Océan Indien, 30 avril
"Mes chers amis
Car c'est à vous trois mes chéris que j'écris aujourd'hui. Quelle journée ! Terrassé hier par la fatigue, je me suis couché sans prendre le temps de venir bavarder avec vous à mon bureau. Dans la nuit, vers trois heures, alerte. La sirène mugit : c'est péremptoire... Au second coup, il faut se lever. La mer est houleuse, la brume épaisse. De la brume ici, c'est extrêmement rare et d'autant plus intéressant que le commandant m'avait annoncé quelques îlots dangereux. Une lumière dans la brume vient dissiper l'inquiétude que donnait la sirène d'une navire inconnu venant dans notre direction : nous passons bord à bord et échangeons des signaux. Télégraphie morse par lumière. Le Commandant décide de ne pas se recoucher. Je rejoins, moi, ma cabine et m'éveille à 6½ comme d'habitude. Mais sans goût pour travailler. J'en profite pour me mettre au courant de la navigation et des moyens de faire le point. La hauteur du soleil, l'horizon, le travers du bateau, l'heure : voilà quatre points qui permettent, une fois constatés, de recourir aux cartes marines et de situer exactement la position. Ces cartes sont d'ailleurs multiples et extraordinairement bien renseignées : fonds marins, dessins des côtes, position des phares, des bouées, hauteur de l'horizon côtier, les courants qui font dériver, etc. Tout est prévu, inscrit avec notes : quand on a la connaissance du système, il faut être tourte ou saoul pour se fourrer le doigt dans l’œil... en mettant son navire sur une roche. Je ne ressens rien du climat à part mes chevilles enflées. cependant d'autres souffrent et notamment le quatrième mécanicien, très mal en point, avec la dysenterie. Ma vie à bord est très ordonnancée et je mêle l'utile à l'agréable, faisant la part du positif dans la rêverie qui me conduirait toujours près de vous, chers mais. Il est dix heures et demie, je vais me coucher, vous rejoignant en pensée à la table familiale où vous êtes très tous trois réunis à l'heure qu'il est, soit 7 heures pour nous. Je vous embrasse de toutes mes forces, chers amis, mes trois chers trésors.
Fernand – papa".
Aden
"Chère petite
Cette lettre est la numéro 3. Il faut lire 1° la lettre datée mer Rouge, ensuite Océan Indien et Aden (celle-ci). Nous avons reçu un T.S.F. nous enjoignant de stopper à Aden et nous sommes en rade, l'équipage sévèrement consigné. La peste règne à terre et les hommes du bord dansent et jouent de l'accordéon. Je craignais de t'envoyer de mes nouvelles d'ici. On me certifie qu'il n'y a pas le moindre danger et que la correspondance est désinfectée avant d'entrer en Europe. Je viens de terminer une bonne petite peinture de cette terre inquiétante d'Aden, hauts rochers pelés sous un soleil de plomb. Le passager du bord me disait qu'il avait vu, par temps gris, il y a dix jours, à Port-Soudan, un homme frappé d'insolation : il jouait sous la tente du bateau avec son enfant ; une heure après, il était jeté par-dessus bord. Tu dois être tout à fait tranquille pour moi, ma santé est bien meilleure qu'elle ne l'était il y a un mois à Stockel. Toutes mes fonctions sont d'une épatante régularité et la tête presque fraîche.

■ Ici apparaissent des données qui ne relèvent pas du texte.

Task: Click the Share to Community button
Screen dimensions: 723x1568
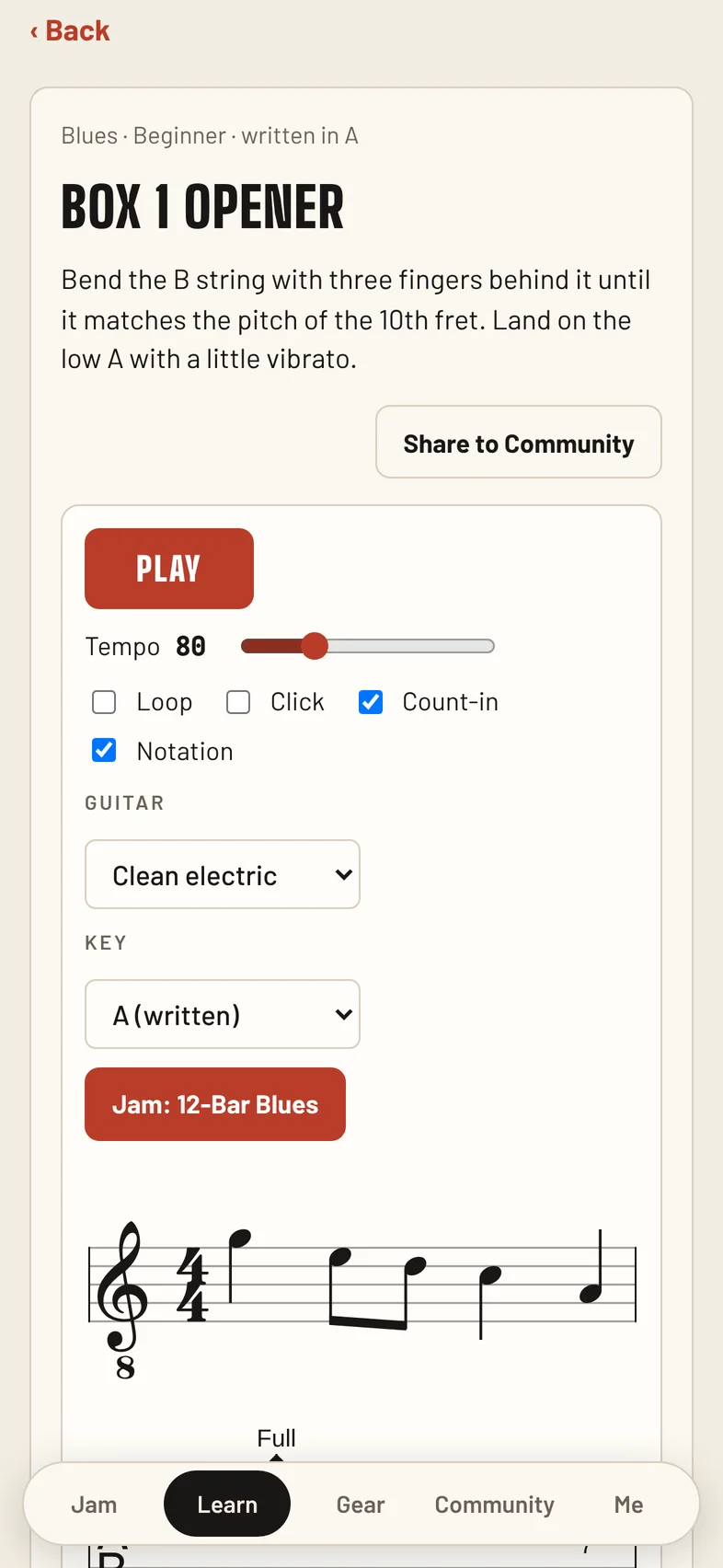Action: pos(519,443)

Dans quelques jours, l’Équateur, et dans neuf Mombassa ; deux jours après Dar es Salaam. Je rate malheureusement les photos, elles coulent par la chaleur. J'avais de très bonnes choses du Caire et de la route, sans compter les photos des chers enfants, et tout cela a fondu à mon grand désespoir.

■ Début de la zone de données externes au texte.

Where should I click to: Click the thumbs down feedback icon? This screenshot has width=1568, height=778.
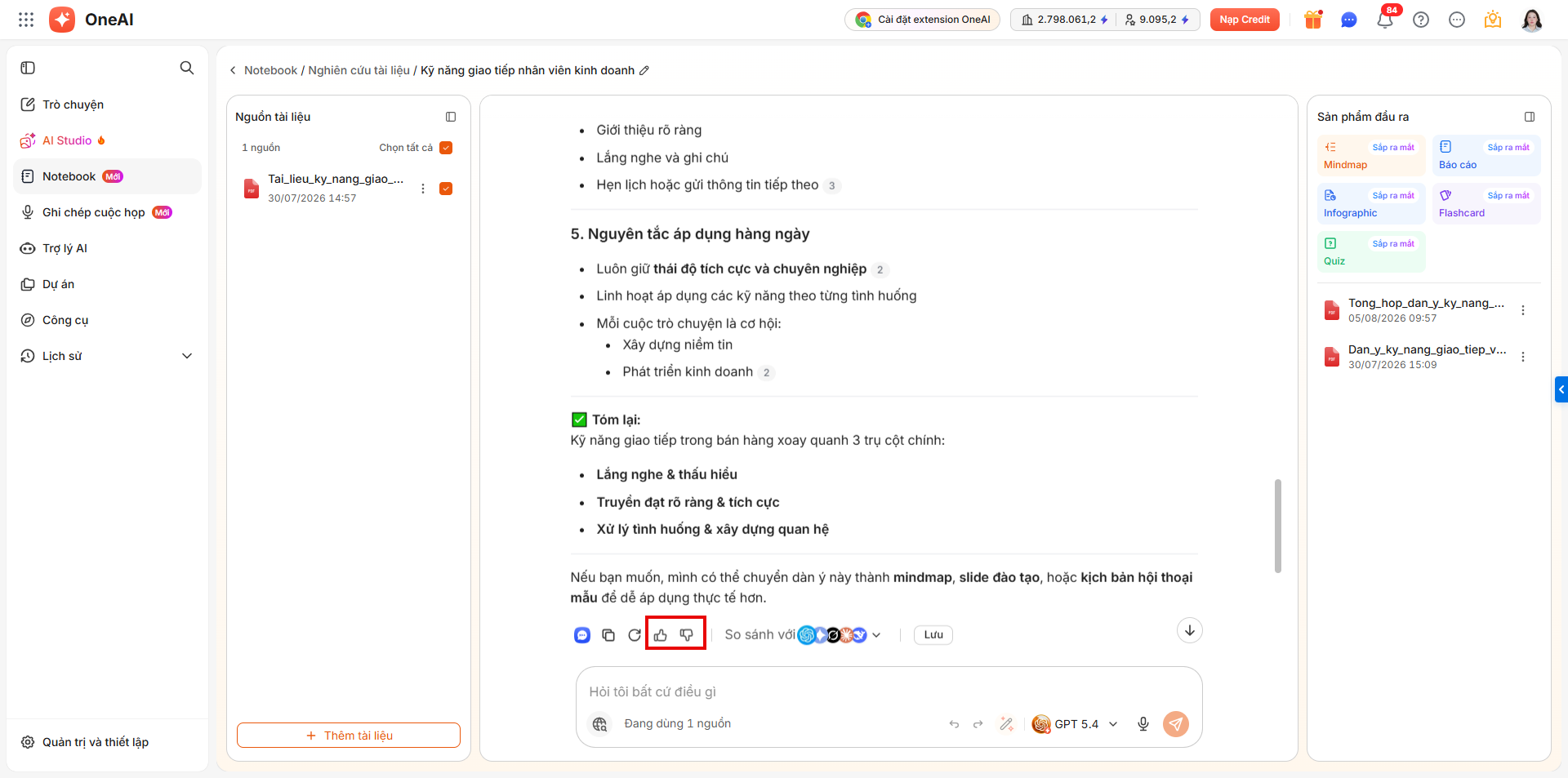[687, 635]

Comment vous portez-vous chère petite famille, prenez bien des distractions et comptez que j'en mets une secousse pour vous faire la vie aussi douce que possible. Le chemin du retour me verra plus impatient que l'aller. Déjà je suis heureux à l'idée de ne pas avoir à faire le tour à l'envers, soit partir par Boma et revenir par ici. Ces longues heures de quarantaine dans les ports m'auraient fait mourir d'impatience si elles devaient éloigner la date du retour. Je vous embrasse bien tendrement, toi, mes chers enfants et ma chère maman. Tu pourrais lui écrire chère petite femme car je n'ai pas le temps de lui donner de mes nouvelles d'ici. Même chose pour César, si tu le juges bon. Encore tous mes baisers.
Fernand".
En mer, Golfe d'Aden 3 mai 1928
"Ma chère petite,
Je viens de regarder aux jumelles la pointe de Guardafui (https://fr.wikipedia.org/wiki/Cap_Guardafui) dont nous approchons. Pays maudit. Grandes roches qui semblent incandescentes dans le terrible soleil. Et je pense à Stockel, à vous mes chers cœurs dans la fraîche verdure et les arbres neigeux de fleurs. Ici, pas un poil d'herbe, pas un arbre : la mort sèche de cette terre ingrate fait par contraste que le pont de ce bateau devient un lieu de délices. Ma table, appuyée sur le bastingage, le vent dans le dos à l'ombre de la toile de tente et de mon casque. Je trouverais cette vie charmante si ceux que j'aime étaient près de moi pour la partager.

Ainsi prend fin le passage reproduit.